The discursive knowledge that is inevitably perspectival, historically and culturally situated – and thus specific – recruits and positions subjects for whom this knowledge is supposed to make sense. Foucault is therefore specifically interested in the processes of legitimation as well as in their disruptions, discontinuities, contradictions and exclusions in order to create possibilities for an articulation of alternative, ‘subjugated’ knowledges. Consequently genealogy is about transformation and change (cf. Nietzsche’s call for a ‘revaluation of all values’) provoked by ‘denaturalisation’ (cf. also Roland Barthes’s sense of ‘myth’). Nature is here taken in an essentially modern and humanist sense as essence and thus stands in clear opposition to culture and the idea of ‘social construction’. A genealogical approach is therefore necessarily critical in the sense that it questions accepted truths, institutional power, strong notions of identity, normality and reality, by emphasising the power struggles that have led to their establishing and legitimation. In doing so, it opens up possibilities for counter-memories and alternative narratives.

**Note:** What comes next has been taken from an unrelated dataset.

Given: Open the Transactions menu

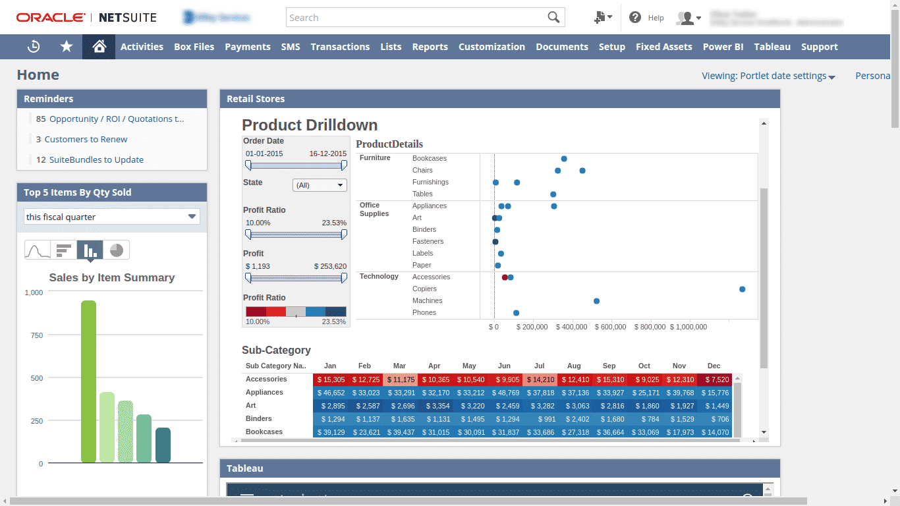Looking at the screenshot, I should coord(340,47).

In short, by stressing historical contingency genealogies begin to show alternative possibilities of how ‘things’ could have been otherwise or might still develop differently in the future.
This genealogical approach has been very influential in transforming the theory and practice of historiographies that are often associated with new historicism and cultural materialism or postmodernism more generally. Genealogy, however, is not an interpretation of the past through a present-day perspective. Its aim instead is to produce ‘histories of the present’, or ‘effective histories’ that starts with contemporary problems or current issues. Writing history is here understood as a process of producing power-knowledge that is based on selection and exclusion, narrativisation and emplotment, and subject-positioning. Genealogy is an analysis of the specific connections of subjectivity, truth, knowledge and power, i.e. the ‘discursive formations’ at work in historiography and its legitimation.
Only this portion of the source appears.